'''

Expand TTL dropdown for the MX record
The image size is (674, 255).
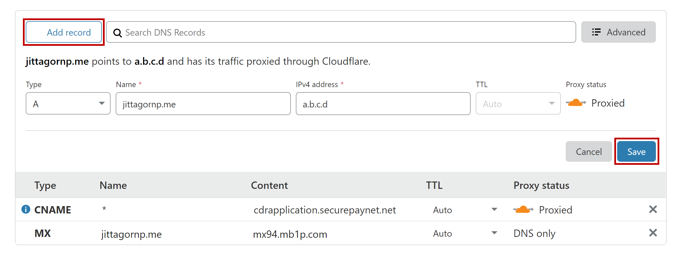click(494, 233)
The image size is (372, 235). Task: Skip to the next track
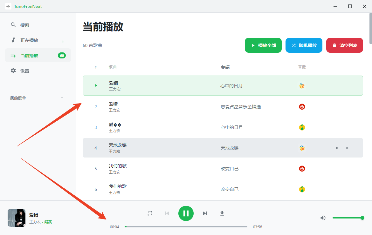pyautogui.click(x=205, y=213)
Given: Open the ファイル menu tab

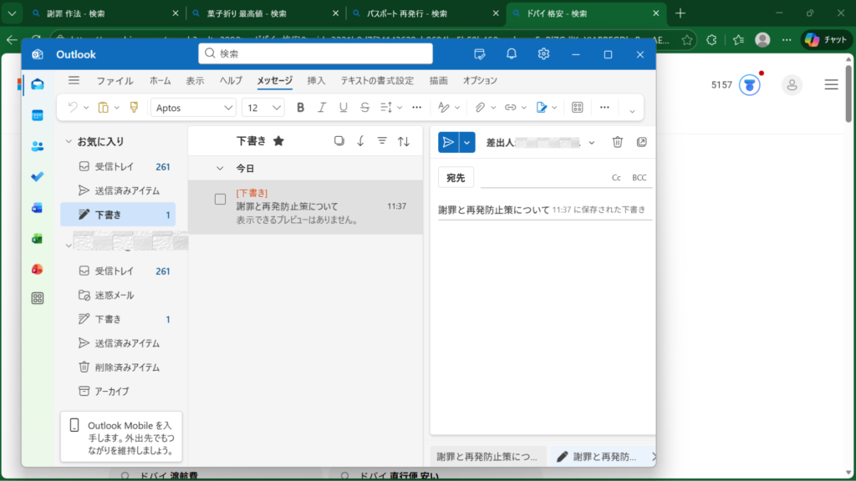Looking at the screenshot, I should [x=115, y=81].
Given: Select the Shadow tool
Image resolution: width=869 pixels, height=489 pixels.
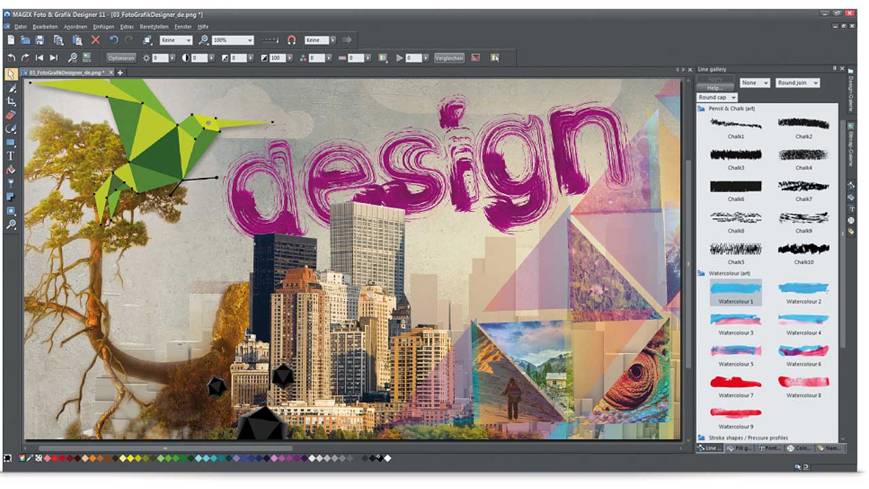Looking at the screenshot, I should [x=11, y=196].
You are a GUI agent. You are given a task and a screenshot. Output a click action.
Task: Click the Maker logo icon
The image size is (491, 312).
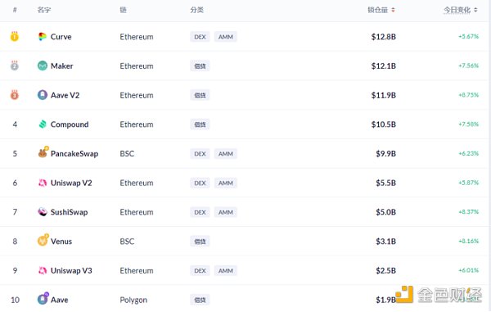43,66
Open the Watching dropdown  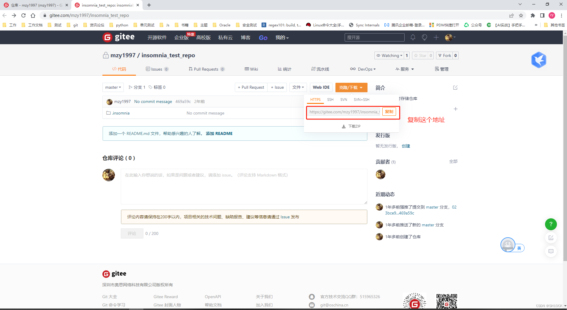pos(390,55)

'''

* **Do this**
Repeat the listing lines word for word, starting with the line containing "The image size is (372, 235)." and going on through the line containing "Looking at the screenshot, I should [x=115, y=81].", and leave the pictures out.

* **Solved problem**
The image size is (372, 235). Task: Skip to the next track
pyautogui.click(x=205, y=213)
Given: Open the ファイル menu tab

Looking at the screenshot, I should [x=115, y=81].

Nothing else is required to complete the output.